The department of education is under pressure to deliver masks, sanitiser and other personal protective equipment (PPE) in preparation for the return of thousands of Grade 7 and 12 pupils and teachers to classrooms next week.
The department of education is under pressure to deliver masks, sanitiser and other personal protective equipment (PPE) in preparation for the return of thousands of Grade 7 and 12 pupils and teachers to classrooms next week.
Image: AFP/ WANG ZHAO

Trucks transporting personal protective equipment to schools in some parts of the Eastern Cape have been blocked from making deliveries by disgruntled local companies, who believe they are being sidelined in favour of businesses from outside the province.

The department of education is under pressure to deliver masks, sanitiser and other personal protective equipment (PPE) in preparation for the return of thousands of grade 7 and 12 pupils and teachers to classrooms next week. Pupils were initially expected to return on Monday, but are now due back on June 8.

However, deliveries have been hindered in parts of the province by local SMMEs complaining they have been overlooked by government. In retaliation, they have intercepted trucks and barred them from making deliveries, reports DispatchLIVE.

The latest incident was on Tuesday, when three trucks making deliveries in the OR Tambo district were stopped by members of the KSD Business Forum near the Shell Ultra City in Mthatha.

Similar incidents were reported in Alfred Nzo, Mnquma, Nyandeni, Komani, Port St Johns, Amathole and Chris Hani.

Forum deputy chair Lungelo Mpongwana told the DispatchLIVE on Wednesday that they wanted to be included in the project, claiming work has gone to companies from KwaZulu-Natal.

“Even those main service providers bring their own people from outside the province to work as subcontractors,” he said. “We also have a right to benefit. We pay debts, bonds for houses and have to send children to school. We can't just watch. Why should all the money from the Eastern Cape go to other provinces?”

Mpongwana said their members were unable to benefit from tenders in KwaZulu-Natal and other provinces.

Police intervened on Tuesday, taking the three trucks to a nearby military base where they were kept overnight. Forum members held a meeting with police on Sutherland Street near the Mthatha post office on Wednesday morning. DispatchLIVE was at the scene but was barred from taking pictures by one of the police officers.

One of the forum members said the process of appointing service providers was not fair and transparent.

“We won't allow this. We are even prepared to die. We have children to send to school.”

We believe the whole process should be nullified and the tender started afresh

Provincial education spokesperson Loyiso Pulumani said MEC Fundile Gade met with SMMEs in the OR Tambo district and explained that 49 service providers from the district had been appointed to deliver PPEs to schools.

“They were shocked to learn this. It seems some of those who were fighting were among those appointed. The MEC has previously stressed that any local company, so long as it is tax compliant and meets the requirements, should be given work.

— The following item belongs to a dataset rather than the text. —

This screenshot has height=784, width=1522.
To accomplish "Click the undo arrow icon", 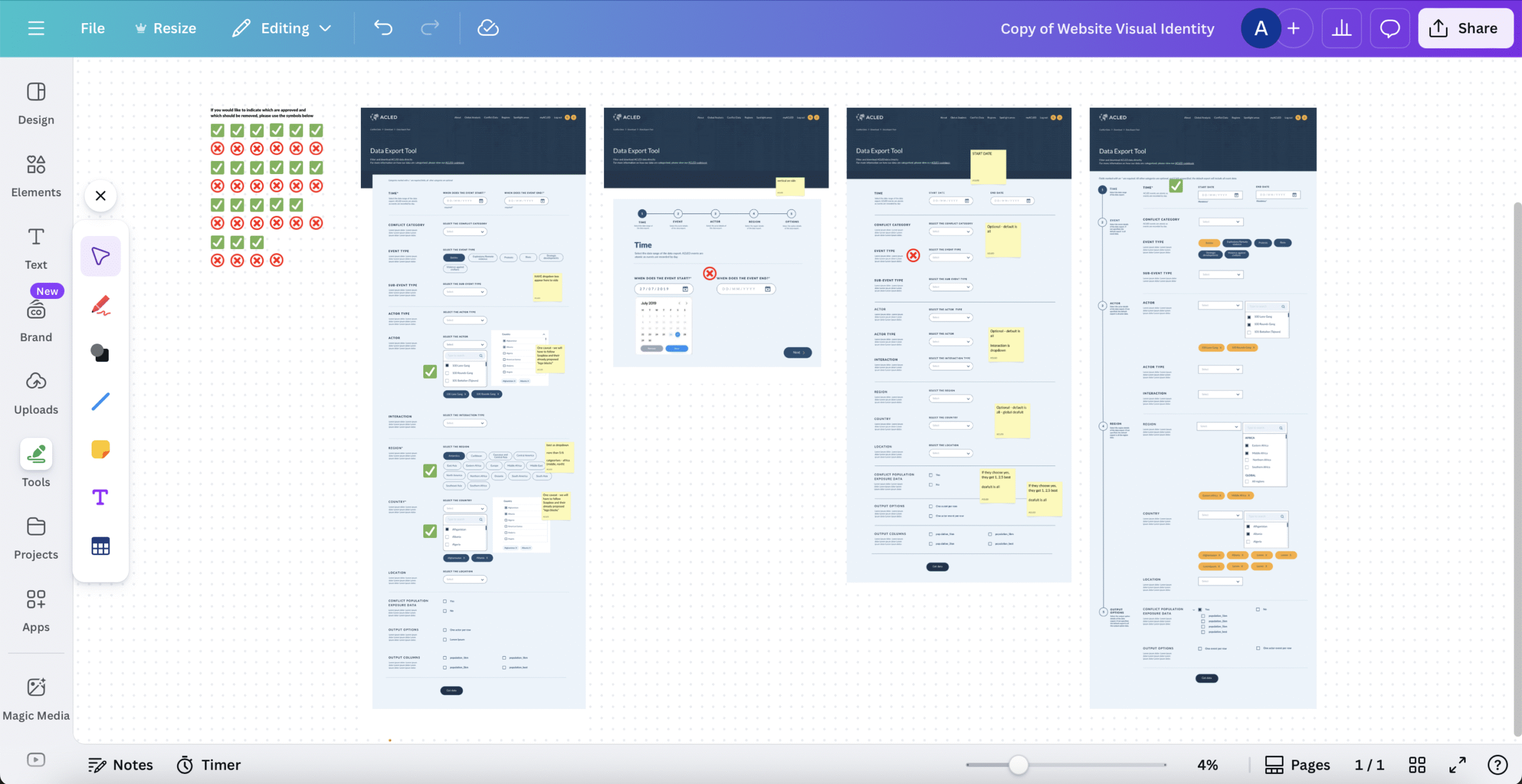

Unfortunately not everyone could be appointed.”

Pulumani said trucks were able to resume deliveries late on Wednesday.  

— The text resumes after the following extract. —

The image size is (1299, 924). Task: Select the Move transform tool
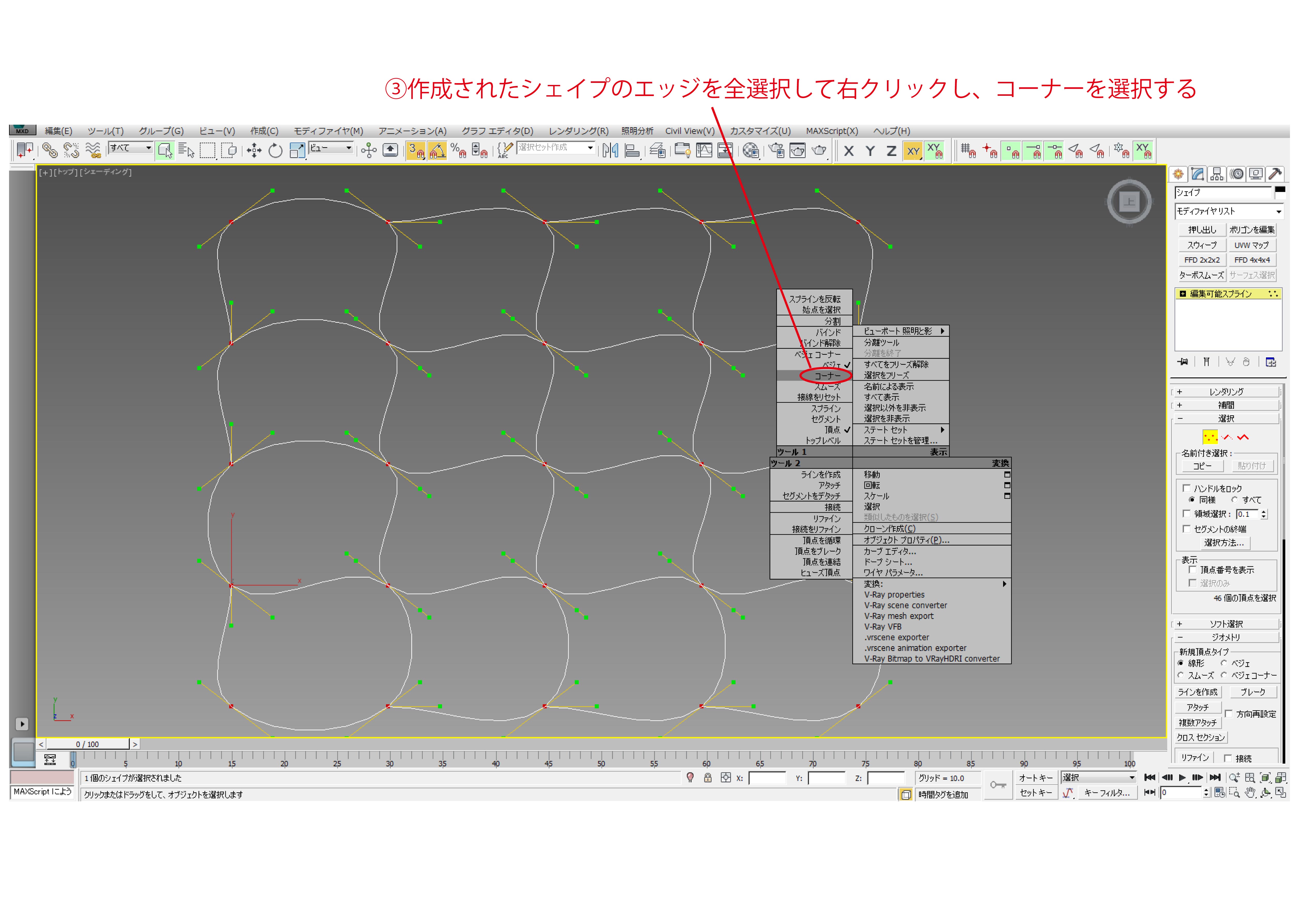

Mnquma Nafcoc chair Zukile Mbelani said they had decided to stop intercepting trucks and focus on negotiations with the department. He said they had written letters to Gade and education SG Temba Kojana detailing their unhappiness.

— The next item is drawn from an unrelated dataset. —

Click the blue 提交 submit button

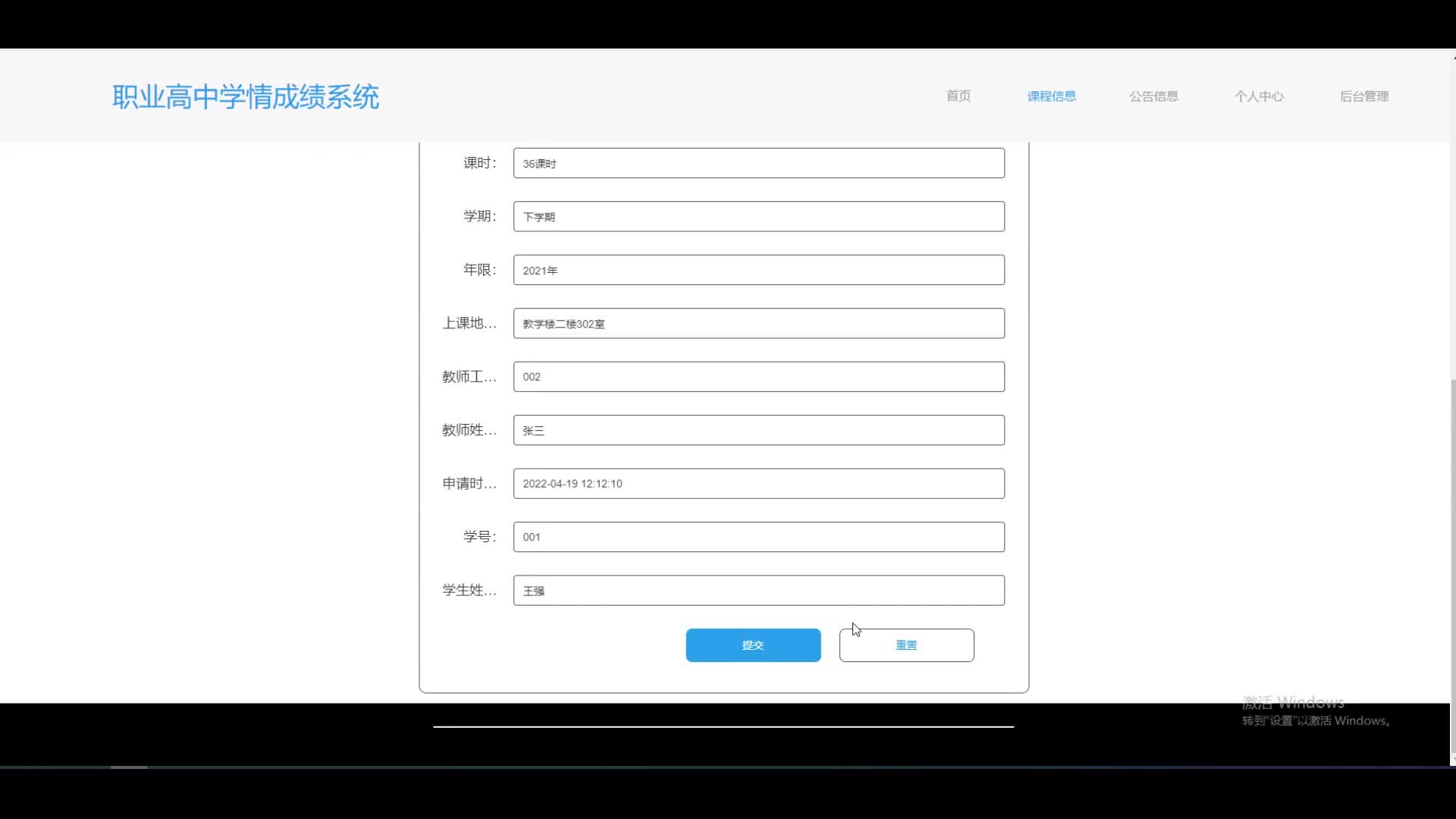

In Port St Johns, business chamber secretary Andile Manitshana said they were seeking legal assistance to stop the appointed companies from continuing with the deliveries.

“We believe the whole process should be nullified and the tender started afresh.”

He said this week alone they had intercepted and turned back at least three trucks en route to schools in the area.

We are all hungry. You can't give one person 200 schools. Let us all share

Enoch Mgijima contractors forum chair Ayanda Duda said they had scheduled an appointment with education authorities this week to find out where the service providers appointed were originally from. He said if it turned out they were from the Eastern Cape, they would not have any problem with that.

“This is an EC tender and preference should be given to SMMEs from the province.” He said only three of their members had been appointed and they wanted it to be more. DispatchLIVE reported last week that a truck had been stopped in Komani by the forum. However, Duda said they were no longer doing that.

Alfred Nzo business forum spokesperson Yedwa Ntonga said many people had applied online for the tender as per the requirements and were shocked when they were overlooked. He said they wanted to know how the companies that won the tenders were appointed.

He said they had taken a stance  that no fumigation would take place at schools and no deliveries of PPE either, until they received satisfactory answers from education bosses. A meeting was scheduled for Thursday.

“We are all hungry. You can't give one person 200 schools. Let us all share.”